New details of what went wrong during “Fortnite’s” Playground mode outage were released by Epic Games.
The limited time mode was originally released on June 27, and gives players one hour to build, explore, and practice in the world of “Fortnite” without the pressure of an ongoing match. However, shortly after launch the Playground was closed, leading to complaints from players and pressure on Epic Games to fix the issue.
At that time, we knew that there were errors with the matchmaking system the game uses. Now we know, more specifically, that the issue is related to how many matches the Playground mode made versus the Battle Royale mode.
Basically, each node in the matchmaking groups has a list of dedicated, available servers. Players connect to the matchmaking service, and the service then assigns the player to the appropriate node in their region, which then automatically selects one of its free servers for the player of that region.
The Battle Royale Mode has to match up 100 players to duke it out. The Playground mode is making matches for groups of one to four players at a time. So what this means is more virtual matches are being made overall, which required 15 times as many servers as other modes of “Fortnite.”
What this meant was the nodes were continuously requesting to join servers, requesting extra servers, and overall taking 15 times longer to check for available servers. As the news release puts it, this ultimately led to the CPU holding “a backlog of pending requests resulting in a feedback loop” which meant Epic Games had no choice but to close the Playground for repairs.
To repair the limited time mode, Epic split the Playground’s matchmaking service into its own service cluster. This was, in part, to stop the server jam from affecting other modes and would allow the developers to pick at the service until they could get it back online.
The solution was to ensure repeated searches from the nodes for available servers weren’t necessary, which meant the team had to bulk up the “rebalance sessions from other nodes.” The matchmaking system now shifts regional capacity from nodes with excess space to those that are running low, which means nodes won’t have to search outside of local region lists of servers as much as they used to.

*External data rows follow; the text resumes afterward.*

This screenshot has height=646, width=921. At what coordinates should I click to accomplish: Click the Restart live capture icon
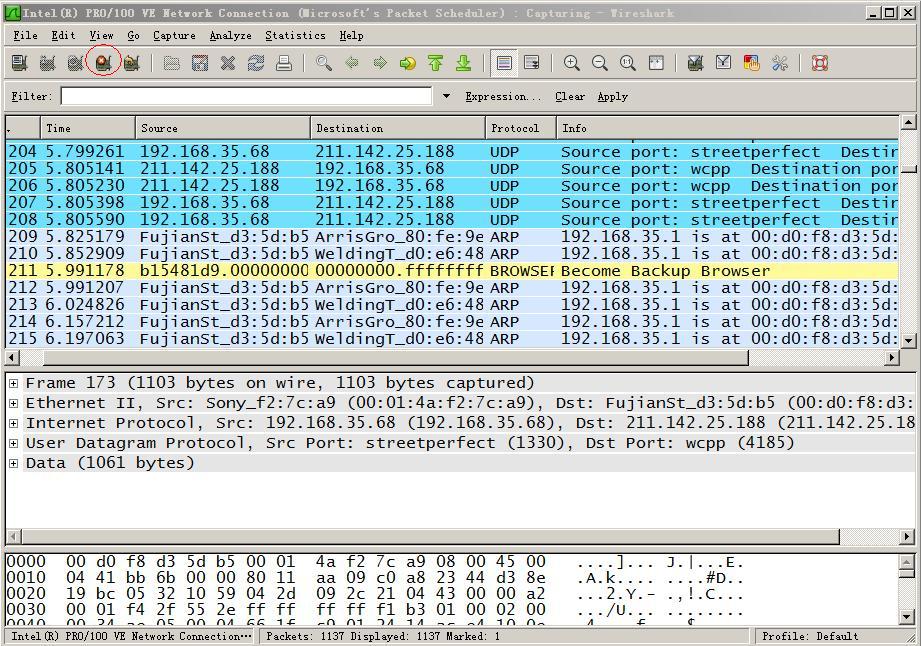131,63
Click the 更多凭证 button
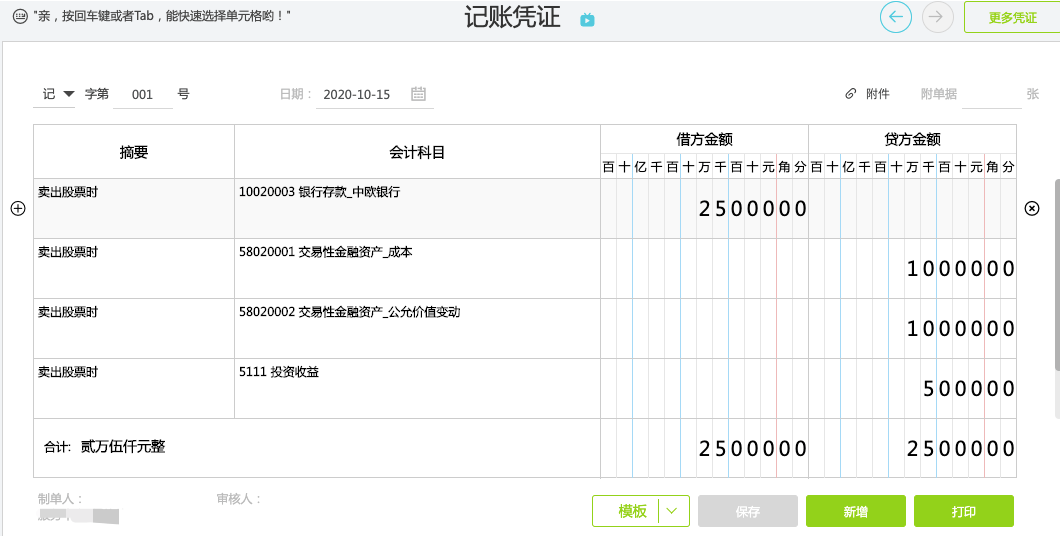Image resolution: width=1060 pixels, height=536 pixels. pyautogui.click(x=1011, y=17)
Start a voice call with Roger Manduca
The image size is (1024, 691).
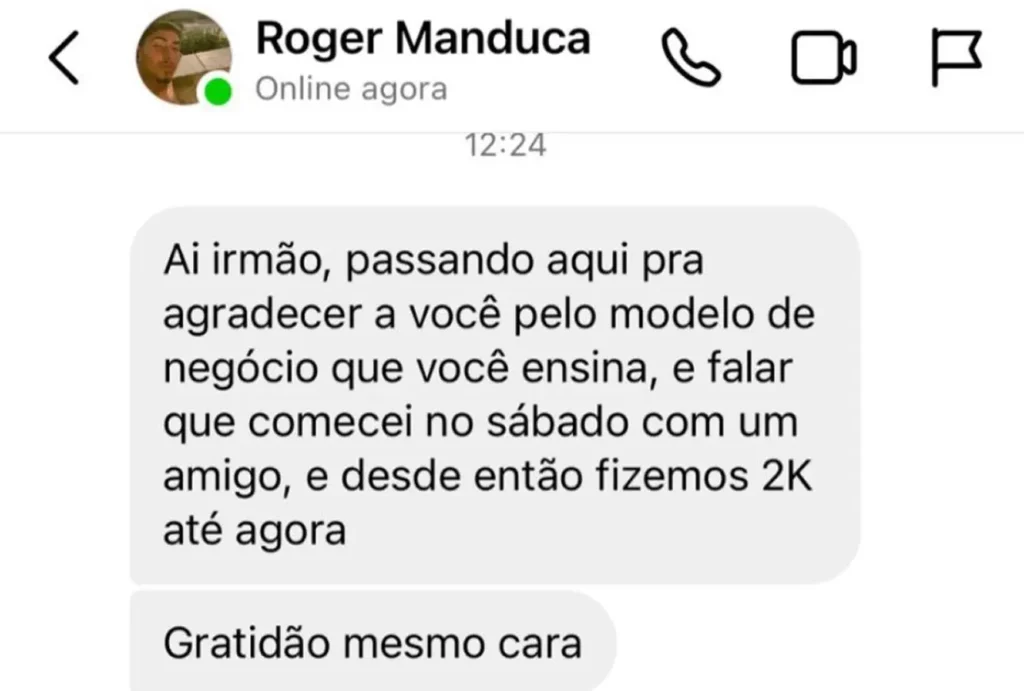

Epic then tested the new process by hurling millions of theoretical players at the Playground mode, in a process they refer to as the “tweak-test-evaluate cycle” to be sure that the mode could withstand being relaunched.
While the takedown of Playground was a stressful event for the developer, it is noted in the news release that they learned a lot about their own matchmaking service and its “failure points.”
“The process of getting Playground stable and in the hands of our players was tougher than we would have liked, but was a solid reminder that complex distributed systems fail in unpredictable ways,” the news release states. “We were forced to make significant emergency upgrades to our Matchmaking Service, but these changes will serve the game well as we continue to grow and expand our player base into the future.”